WUC alarmed by the killing of Uyghurs in Yarkant
The World Uyghur Congress (WUC) strongly condemns the Chinese authorities shooting and killing of eight Uyghur demonstrators in Yarkant County (Ch. Sha Che) yesterday. The lack of details released by the Chinese government and press leaves more questions than answers regarding the incident. The WUC calls on the Chinese authorities to disclose all information pertaining to the incident, another example of what is becoming a new trend of state-sponsored violence and arbitrary use of force to silence dissent.
On 30 December 2013, international media organizations carried information released by the Chinese, state-run Tianshan news agency concerning the deaths of eight Uyghur demonstrators in Yarkant county, close to the ancient, silk road city of Kashgar. According to the scant information reported by Tianshan, “knife wielding” Uyghur “thugs”, armed with “explosive” devices, attacked police and burned police cars. The brief article labeled this incident a terrorist attack, and stated that police officers took “decisive” action, gunning down eight Uyghurs, and capturing one, without providing further information surrounding the incident. According to the Associated Press (AP), a Xinjiang government press officer, with the surname Cao, confirmed the reports, but had no further details. AP also reported that authorities in Yarkant and neighboring Kashgar had no information pertaining to the incident.

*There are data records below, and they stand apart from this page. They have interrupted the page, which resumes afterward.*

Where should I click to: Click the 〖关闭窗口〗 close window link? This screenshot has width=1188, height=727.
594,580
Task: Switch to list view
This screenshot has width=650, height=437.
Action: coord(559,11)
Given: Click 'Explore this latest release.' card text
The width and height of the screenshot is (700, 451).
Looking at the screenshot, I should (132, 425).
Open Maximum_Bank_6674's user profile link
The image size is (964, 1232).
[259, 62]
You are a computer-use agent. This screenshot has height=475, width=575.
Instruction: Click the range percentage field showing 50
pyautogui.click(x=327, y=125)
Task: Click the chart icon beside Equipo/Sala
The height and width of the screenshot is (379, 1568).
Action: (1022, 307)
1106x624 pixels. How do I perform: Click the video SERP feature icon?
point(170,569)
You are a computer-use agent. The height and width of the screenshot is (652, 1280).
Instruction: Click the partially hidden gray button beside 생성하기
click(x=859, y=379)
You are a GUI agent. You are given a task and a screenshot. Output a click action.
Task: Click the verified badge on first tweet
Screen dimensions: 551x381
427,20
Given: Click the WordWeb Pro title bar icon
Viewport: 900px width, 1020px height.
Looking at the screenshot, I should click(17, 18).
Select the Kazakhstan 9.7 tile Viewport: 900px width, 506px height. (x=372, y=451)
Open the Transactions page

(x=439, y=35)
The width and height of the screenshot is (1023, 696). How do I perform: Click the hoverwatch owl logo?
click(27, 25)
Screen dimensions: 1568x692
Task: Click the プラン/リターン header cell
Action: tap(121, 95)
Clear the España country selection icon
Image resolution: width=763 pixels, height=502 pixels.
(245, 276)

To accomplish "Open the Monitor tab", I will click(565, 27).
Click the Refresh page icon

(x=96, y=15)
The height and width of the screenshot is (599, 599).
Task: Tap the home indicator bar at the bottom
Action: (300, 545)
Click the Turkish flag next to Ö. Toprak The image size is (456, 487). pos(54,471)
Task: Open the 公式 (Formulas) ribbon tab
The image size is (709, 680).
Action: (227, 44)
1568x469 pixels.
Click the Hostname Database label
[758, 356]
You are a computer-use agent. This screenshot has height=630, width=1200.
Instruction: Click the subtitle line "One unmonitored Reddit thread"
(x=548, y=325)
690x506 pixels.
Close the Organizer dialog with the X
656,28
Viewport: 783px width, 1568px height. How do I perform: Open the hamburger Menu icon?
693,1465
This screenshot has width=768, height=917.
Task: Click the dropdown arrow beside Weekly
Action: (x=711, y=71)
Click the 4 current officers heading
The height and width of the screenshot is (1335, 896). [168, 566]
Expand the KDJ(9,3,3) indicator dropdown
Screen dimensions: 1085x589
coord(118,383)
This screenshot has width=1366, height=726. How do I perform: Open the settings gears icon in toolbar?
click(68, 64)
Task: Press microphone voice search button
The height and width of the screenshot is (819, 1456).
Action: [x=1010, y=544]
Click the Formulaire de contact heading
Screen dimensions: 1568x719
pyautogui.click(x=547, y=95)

“I am absolutely devastated by yesterday’s incident, which is yet another among countless recent incidents that proves the Chinese authorities’ total disregard for human life. This incident testifies to a recent trend of state-sponsored violence used to quell Uyghur dissent, whereby authorities ignore due process of the law, shoot and kill Uyghurs, label them terrorists, and then use counter-terrorism to justify the unlawful killings,” said WUC president and prominent Uyghur human rights activist, Mrs. Rebiya Kadeer.
Because of the lack of Chinese government transparency, stringent restrictions on foreign journalism in the region, and the absence of an independent, reliable investigation into the incident, the WUC was only able to ascertain the names of two of the eight victims, Osman Barat and Abdughani Abdukadir, and has yet to uncover the specifics of the incident. Although recent bloody incidents in East Turkestan point to tighter restrictions on religious practice, practices of forced assimilation, and an upsurge in enforced disappearances, arbitrary detentions, extrajudicial killings, and other egregious human rights violations as the chief causes of Uyghurs’ dissatisfaction, and hence protest, to the current authoritarian Chinese regime.
In addition, since the October 28th car crash on Tiananmen Square in Beijing, Chinese authorities have placed increased restrictions on peaceful gathering and assembly of Uyghurs. Earlier this month, 16 Uyghurs were killed by Chinese authorities in Saybagh County. After further inquiry into the incident by Radio Free Asia (RFA), the 16 Uyghurs, alleged terrorists by the Chinese government, were actually peacefully gathered to prepare for a wedding, and attacked Chinese authorities after an officer lifted the veil of a Uyghur woman. Among the 16 killed, six were Uyghur women.
“As history will tell us, the ensuing governmental repression of the Uyghur people creates a vicious cycle. Contrary to the Chinese government’s propaganda, stability of China’s entire country is compromised by the failed ethnic policies in East Turkestan. Uyghurs’ resistance towards the Chinese government is inextricably caused by continued repression”, said Mrs. Rebiya Kadeer, in response to yesterday’s incident.
The Chinese government needs to understand the implications of its repressive policies in East Turkestan, and ought to address reasonable grievances of the Uyghur people. Persistent appeals on Beijing to democratize and reform, emanating from Uyghurs, Tibetans, Mongols, and Han Chinese alike continue to be actively ignored.
This holiday season, with the New Year right around the corner, various countries have released activists, human rights defenders, and prisoners of conscience as a sign of goodwill to the international community. However, yesterday’s incident in Yarkant, and the hundreds of Uyghurs who have been killed by the Chinese government in bloody incidents that have plagued East Turkestan this year, have proven that President Xi, and the rest of the PRC leadership, care little about the fate of the Uyghur people, and are unwilling to ease repression and institute the desperately-needed reforms that they promised to institute at the beginning of Xi’s presidential term.
More than ever before, the WUC fears that bloody incidents like yesterday’s clash in Yarkant will become more frequent, and thus strongly urges
1) the international community to read the Chinese, state-sponsored reports with scrutiny;
2) the international media to freely, fairly and vigorously report on the incident despite the Chinese government’s current crackdown on foreign press;
3) the XUAR government fully disclose all information on this latest incident, including the identities of all the victims, and allows an independent investigation to be conducted by international organs;
4) Chinese authorities to allow access to Yarkant for the foreign media and government representatives in order to allow transparency surrounding the narrative of the incident;
5) the People’s Republic of China (PRC) to fulfill its obligations as a member of the UN Human Rights Council by immediately ending its longstanding repressive policies towards the Uyghur people.